We hear it time and time again at Focus Lab: “Our company is changing; we need a new logo.” It’s easy to understand why this line of thinking exists. Unfortunately, it completely misses the larger and more valuable picture. Your logo will never accurately express the true power of your company, regardless of how well it’s designed. That’s not what logos are for.
What is branding?
If your brand is not a logo, what is it? Is it your people, your company mission, your track record of success? Is it your marketing strategy, the way you communicate, or the core values of your organization? Or is it simply what your customers say it is?
It’s all of these items and more. Your brand is the entire ecosystem around your company that leads to a feeling or perception in the eyes or hearts of your customers. Nike’s brand is not held together by a swoop. Its true brand impact comes from years of customers’ experiences with their products, the company’s tone of voice, and decades of powerful marketing. The brand resonates because of relentless consistency and a clear dedication to its mission: “To bring inspiration and innovation to every athlete* in the world.” Nike even places an asterisk on the word “athlete” in its mission statement and strengthens its stance by explaining that “*if you have a body, you are an athlete.” That is branding. A logo will never achieve that—it’s not supposed to.

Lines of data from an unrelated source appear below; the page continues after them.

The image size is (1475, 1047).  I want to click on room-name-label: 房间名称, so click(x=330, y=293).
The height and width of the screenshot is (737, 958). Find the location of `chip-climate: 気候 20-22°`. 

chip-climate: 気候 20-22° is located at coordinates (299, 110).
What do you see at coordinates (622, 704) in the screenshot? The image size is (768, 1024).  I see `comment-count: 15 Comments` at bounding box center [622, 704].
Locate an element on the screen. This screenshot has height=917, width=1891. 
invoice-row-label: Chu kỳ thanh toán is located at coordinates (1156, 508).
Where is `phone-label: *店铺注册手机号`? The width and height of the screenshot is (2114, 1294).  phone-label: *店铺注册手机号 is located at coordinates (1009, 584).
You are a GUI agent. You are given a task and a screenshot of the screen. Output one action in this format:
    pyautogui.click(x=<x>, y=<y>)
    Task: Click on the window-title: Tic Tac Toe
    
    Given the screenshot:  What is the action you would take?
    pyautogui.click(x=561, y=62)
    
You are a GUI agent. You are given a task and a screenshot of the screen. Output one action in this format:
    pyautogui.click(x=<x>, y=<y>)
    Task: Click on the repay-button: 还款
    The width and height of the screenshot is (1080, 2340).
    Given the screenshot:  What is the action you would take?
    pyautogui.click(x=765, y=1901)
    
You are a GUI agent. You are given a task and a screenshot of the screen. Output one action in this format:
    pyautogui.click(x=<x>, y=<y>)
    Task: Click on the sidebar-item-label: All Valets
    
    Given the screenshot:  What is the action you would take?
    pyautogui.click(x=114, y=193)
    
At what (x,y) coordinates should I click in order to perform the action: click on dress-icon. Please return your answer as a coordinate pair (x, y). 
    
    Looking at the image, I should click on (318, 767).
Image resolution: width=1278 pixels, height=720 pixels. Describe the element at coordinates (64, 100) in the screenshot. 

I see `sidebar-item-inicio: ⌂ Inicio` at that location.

What is the function of the logo?
Great question, and the answer is simple. A logo is an identifier—a visual queue that helps us distinguish between countless brands that strive for our attention daily. As our experiences with brands take shape over time, our resulting perceptions are baked into their logo (for better or worse). We identify with Nike via the swoop—not because of the swoop. Think about it this way: If an alien arrived on earth and saw the Rolex logo void of context, it would have no idea what that company does. That is completely normal. The same can be said for Apple and thousands of other brands. But over time, as we live with these brands, their logo evolves into a deeper story, a symbol with meaning that is unique to each of us.
How is the larger brand narrative built, if not by the logo?
In the same way that an orchestra needs a full collection of instruments working in harmony, a brand needs multiple thoughtful touchpoints.
Each one is another layer of reasoning that helps the larger narrative take shape. Elements such as color and typography begin to define a visual language. Equally important is the way a brand speaks—its voice and tone. Don’t forget the even larger customer experience, which is paramount. Close your eyes and imagine walking into Disney World. Of the experiences you just pictured, a logo was not one of them.
The list of items that make up a brand is countless. But when those elements are rooted in the same purpose, working in harmony, a brand shines. Interestingly, customers often cannot distinguish between all the moving parts, but they can easily embrace how that brand makes them feel. They hear the harmony, even if just subconsciously. That is the brand at work. A system, intentionally crafted and consistently delivered—inclusive of a logo, but not simply a logo.